I agree with you about C# and maintainability, but getting an answer to all these issues would definitely be a big step forward in having statically typed languages that will flow as easy as dynamic ones.

iam3yal commented 9 years ago

After some more reading I really like named tuples but the syntax is a bit verbose, I really hope that there's some plans to have syntactic sugar for it.

Something like the following can be really nice.

public (sum, count) Tally(IEnumerable<int> values) 
{
    // ...

    return (s, c);
}

Or

public var (sum, count) Tally(IEnumerable<int> values) 
{
    // ...

    return (s, c);
}

Another attempt but I don't really like it, in fact I don't think it even make sense but oh well...

public (var sum, count) Tally(IEnumerable<int> values) 
{
    // ...

    return (s, c);
}
aluanhaddad commented 9 years ago

Named tuples are absolutely a must. It avoids many issues present in other implementations of tuples and is an excellent idea in general.

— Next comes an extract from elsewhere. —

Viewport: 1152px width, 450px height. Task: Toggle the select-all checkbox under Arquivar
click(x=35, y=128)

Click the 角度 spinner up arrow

@eyalsk I really dislike the suggested type inference in your examples. This sort of approach can be reasonable in languages like C++ (C++ 14 added something similar) but that language has a completely different model of linking and compilation. In C#, the method body may not be available to the consuming code at all.

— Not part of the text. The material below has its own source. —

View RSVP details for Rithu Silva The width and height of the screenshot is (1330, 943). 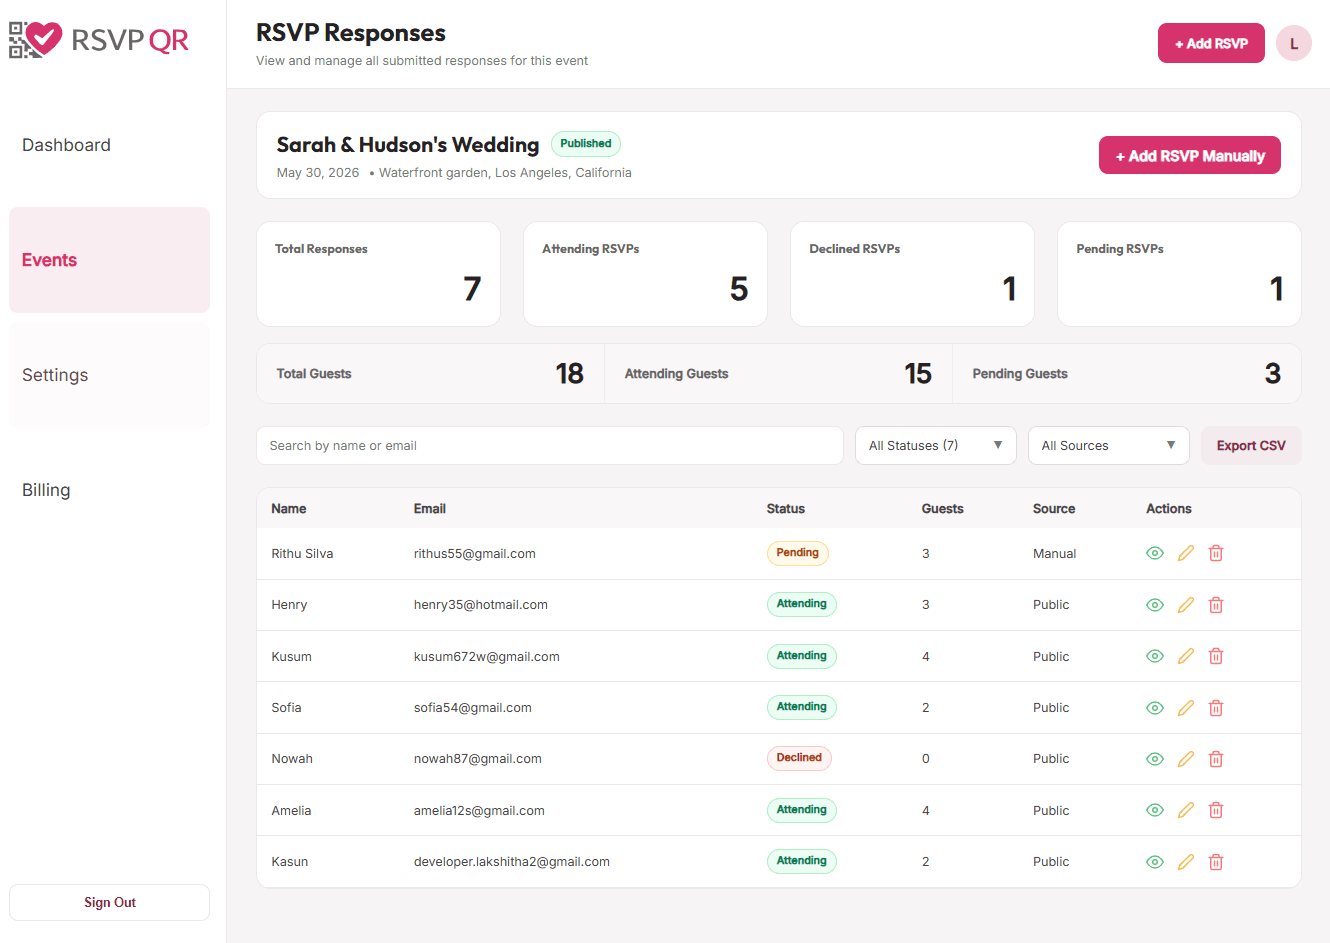(x=1155, y=553)
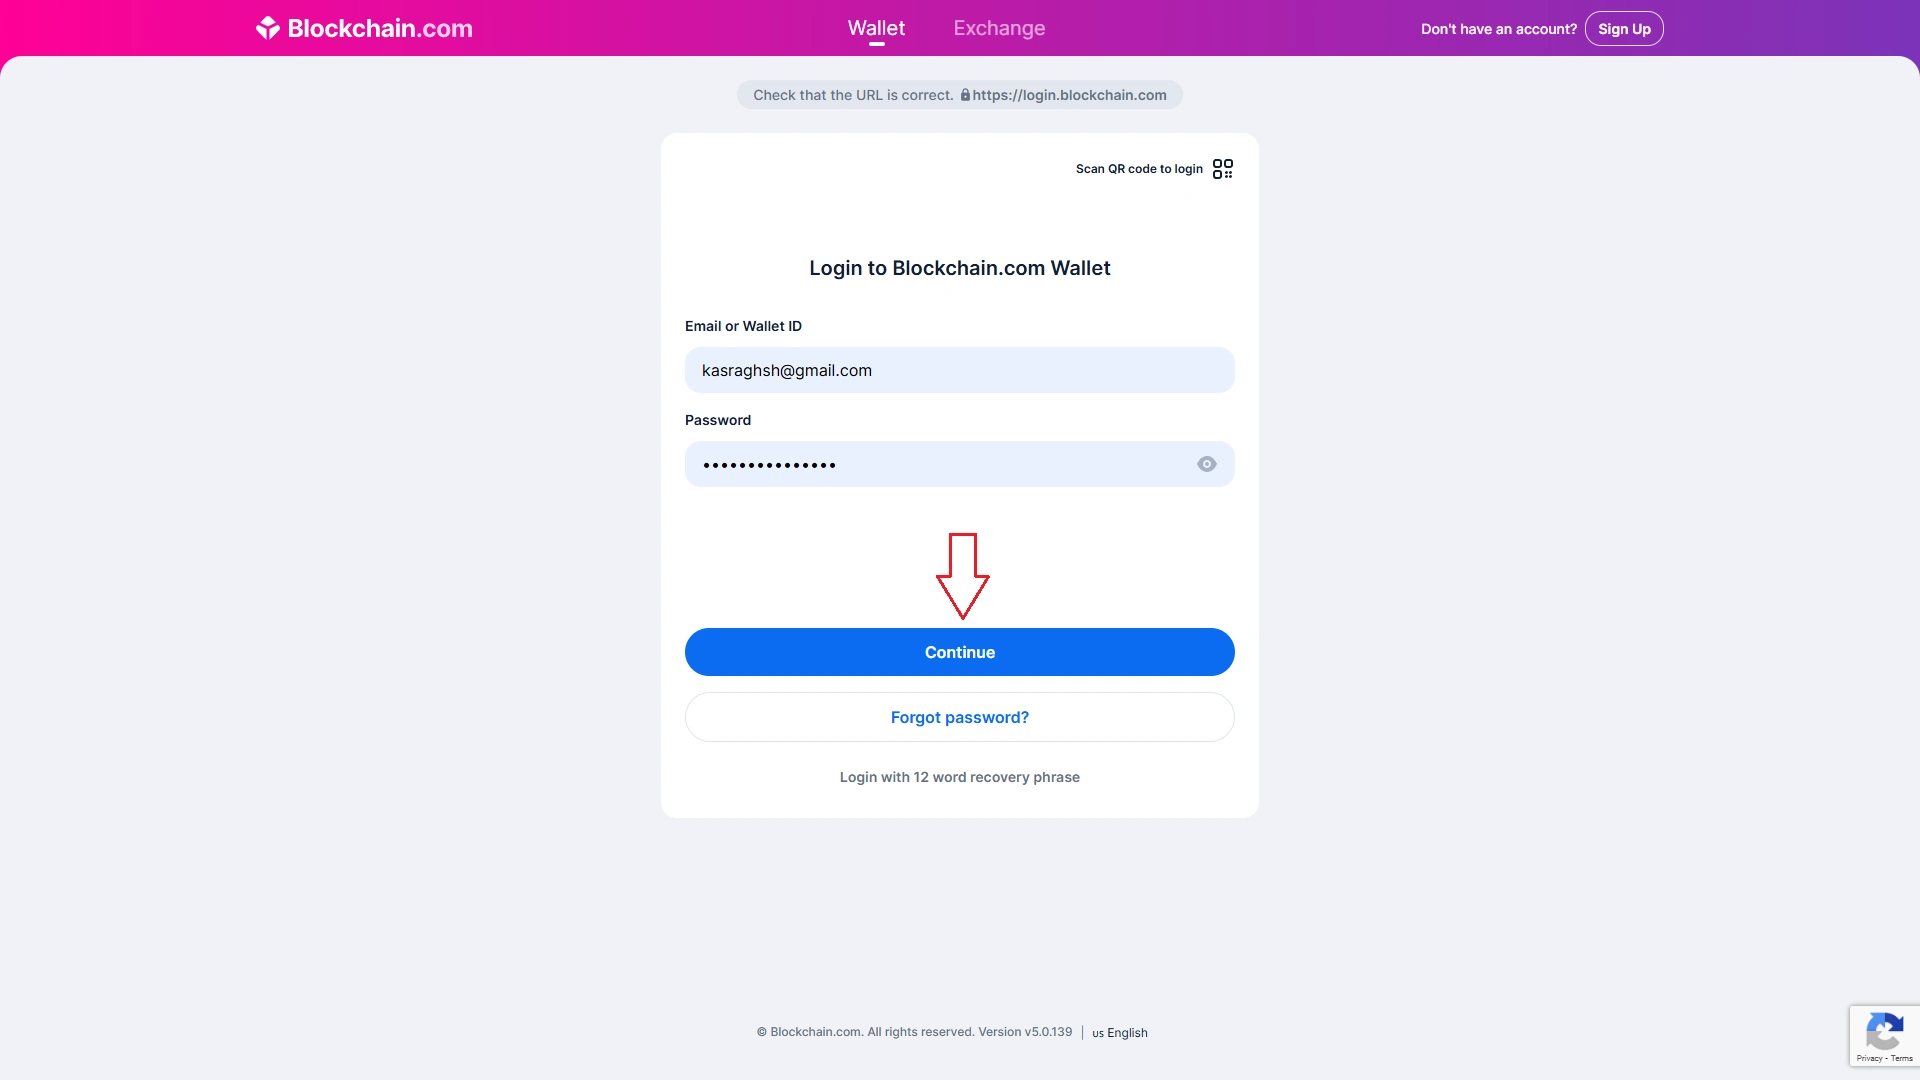
Task: Open the QR code login icon
Action: (x=1222, y=169)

Anyway this would be a separate and significant feature proposal: namely return type inference for methods.

iam3yal commented 9 years ago

@aluanhaddad, you're right but I'm really concerned because resulting a tuple is going to be painful to look at from an aesthetics point of view of the code.

C# already has so many information loaded on the method's body that it seems like some methods will look like a very long train where you can't see the forest for the trees where you maintain a bunch of these methods or even individually, the method signature can be quite long.

I have a new idea using interfaces so I'll make a new proposal for this.

EDIT: Actually after some thought interfaces wouldn't make sense.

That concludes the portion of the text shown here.